話合いで合意できない場合は調停を利用する
話合いで合意できない場合には、家庭裁判所の「養育費請求調停」を利用して、解決を目指すことができます。 調停でも合意できなければ、調停は不成立となり、自動的に審判の手続きに移行します。審判では、裁判官が一切の事情を考慮して、減額を認めるかどうか、いくらの減額を認めるかの判断を下します。
調停の流れ
養育費請求調停の申立て先は、原則として養育費を受け取っている元配偶者の住所地を管轄(担当)する家庭裁判所です。管轄裁判所はこちらから確認できます。
たとえば、自分は東京に住んでいるけれど、元配偶者は福岡に住んでいるという場合は、原則として、福岡の家庭裁判所に申立てを行う必要があります。ただし、双方が東京で調停をすることに合意できれば、東京の家庭裁判所に申立てを行うこともできます。
調停の申立てには、以下のような書類が必要です。
- 申立書とそのコピー1通(裁判所のホームページからダウンロード可能)
- あなたの収入に関する資料のコピー(源泉徴収票、給与明細書、確定申告書、非課税証明書など)
- 未成年者の戸籍謄本(全部事項証明書)
これらの書類以外にも、ケースに応じて、別の書類が必要になる場合もあります。 また、申立ての費用として、収入印紙1200円分(子ども1人につき)と連絡用の郵便切手(申立てをする裁判所によって金額が異なります)が必要です。 調停では、弁護士や医師など豊富な経験や専門知識を持つ「調停委員」が当事者の間に入り、「どのような事情変更があったのか」「どのくらい減額するべきか」といったことを中心に話し合いながら、お互いが納得できる着地点を探っていきます。 調停での話合いがまとまらず不成立となった場合には、自動的に審判に移り、裁判官が一切の事情を考慮して判断を下します。

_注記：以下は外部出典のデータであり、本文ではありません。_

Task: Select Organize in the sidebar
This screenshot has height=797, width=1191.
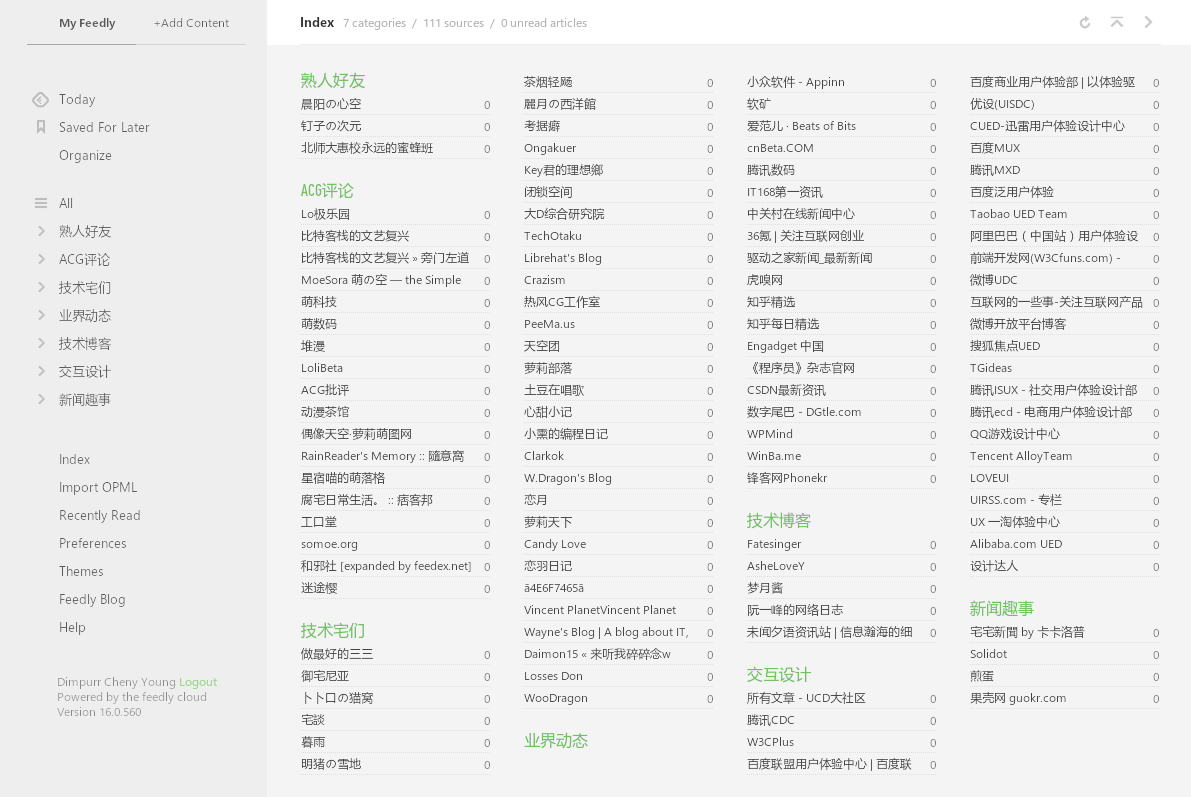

減額は「予想しなかった事情変更」があった場合に認められる
減額が認められるのは、「養育費の金額を決めたときには予想しなかった事情変更」があった場合です。
たとえば、次のようなケースです。
- あなたがリストラにあったり、会社が倒産したりして、収入が途絶えた
- あなたが再婚して扶養すべき子どもが増えた
- 元配偶者が、就職したことで収入が増えた
このほか、元配偶者が再婚して、再婚相手と子どもが養子縁組をした場合も、養育費の減額が認められる可能性があります。 養子縁組をすると、再婚相手と子どもとの間には法的な親子関係が成立し、第一次的には、養親となった再婚相手が子どもを養い育てる義務を負うと考えられるからです。 一方、再婚相手と子どもが養子縁組をしない場合は、依然として、あなたが第一次的に子どもを養い育てる義務を負うと考えられています。その場合、再婚を理由とした減額は認められないでしょう。 ただし、再婚相手の収入が、あなたの収入よりも多い場合には、そのことを理由に減額が認められる可能性があります。
この記事は、公開日時点(2026年02月18日)の情報や法律に基づいています。